Lindsey Graham attended church. Lindsey Graham quoted Scripture. Lindsey Graham told a room full of political-religious allies that the United States was “killing all the right people.” Amos told him, in advance, exactly what God thinks of a nation that sings hymns on Sunday and votes for war on Monday.
The casualties are not abstract. A recent United Nations independent commission found that Israel has killed 20,000 children and injured 44,000 more since October 2023. The commission determined that Israeli authorities have deliberately targeted Palestinian children, resulting in genocide and atrocity crimes in Gaza and war crimes in the West Bank. In Lebanon, Israeli air strikes continue to kill children and erase entire families. Graham called this “Hiroshima and Nagasaki on steroids” and wanted more of it. He wanted the United States to flatten Gaza, to blow up boats in the Caribbean, to put American fingerprints on Israeli air strikes in Lebanon, to threaten Norway for divesting from a company that demolished Palestinian homes. He told a humanitarian aid worker to learn to swim.
This is the legacy. Not the bipartisan warmth of the eulogies. Not the humor, the dealmaking, the Senate friendships. The legacy is a man who held a pew Bible in one hand and a military appropriations vote in the other, and never once noticed that the Bible said the opposite of what he voted.
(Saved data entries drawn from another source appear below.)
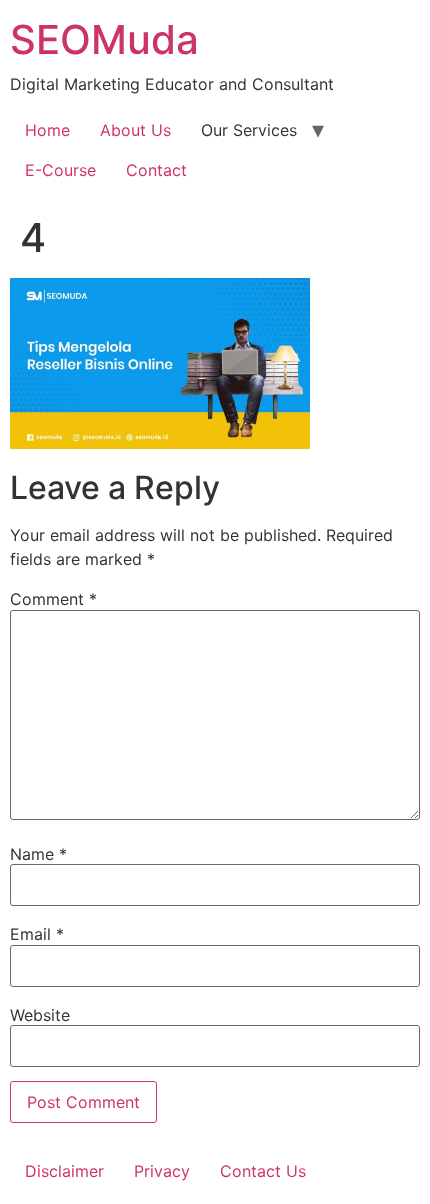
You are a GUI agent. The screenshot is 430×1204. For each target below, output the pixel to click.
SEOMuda (104, 39)
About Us (135, 130)
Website (40, 1015)
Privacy (162, 1171)
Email (37, 934)
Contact (156, 170)
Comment (53, 599)
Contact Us (263, 1171)
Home (47, 130)
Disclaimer (64, 1171)
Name (38, 854)
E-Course (60, 170)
The trick he learned in Sunday school — the Evangelical legalism that turns the Bible into a one-way mirror showing only your own private sins while the Senate floor goes uninspected — made peace a private virtue and war a patriotic duty. The Bible does not make that distinction. The Sermon on the Mount does not say “Blessed are the peacemakers in your personal life, but in the Senate do whatever the defense contractor wants.” It says “Blessed are the peacemakers.” The word applies from the kitchen table to the Capitol floor, or it means nothing. And the congregations that re-elected him six times heard the same Bible and chose the same senator.
Matthew 25:31–46. “I was hungry and you gave me something to eat, I was thirsty and you gave me something to drink, I was a stranger and you invited me in, I needed clothes and you clothed me, I was sick and you looked after me, I was in prison and you came to visit me.” Jesus is speaking about the criterion of final judgment — who is welcomed and who is turned away. The test is how you treated the hungry, the stranger, the sick, the imprisoned. Not how many bombs you dropped on the right people.
It is not Christian. It is the Christianity of this land — the one Frederick Douglass named in 1845, the one that blessed slavery while quoting Christ, the one that blessed segregation while quoting Christ, the one that now blesses the flattening of Gaza while quoting Christ. Douglass wrote: “Between the Christianity of this land, and the Christianity of Christ, I recognize the widest possible difference.” Lindsey Graham lived entirely in the first one. He called it faith. The prophets called it something else.
Mourn him if you wish. His family deserves their grief. But the ideology he carried — the fusion of Evangelical identity with permanent war, the reading of the Bible that makes God the chaplain of the Pentagon — that ideology killed people. It is killing people still. The longer this thinking lives on, the more peril we will all face.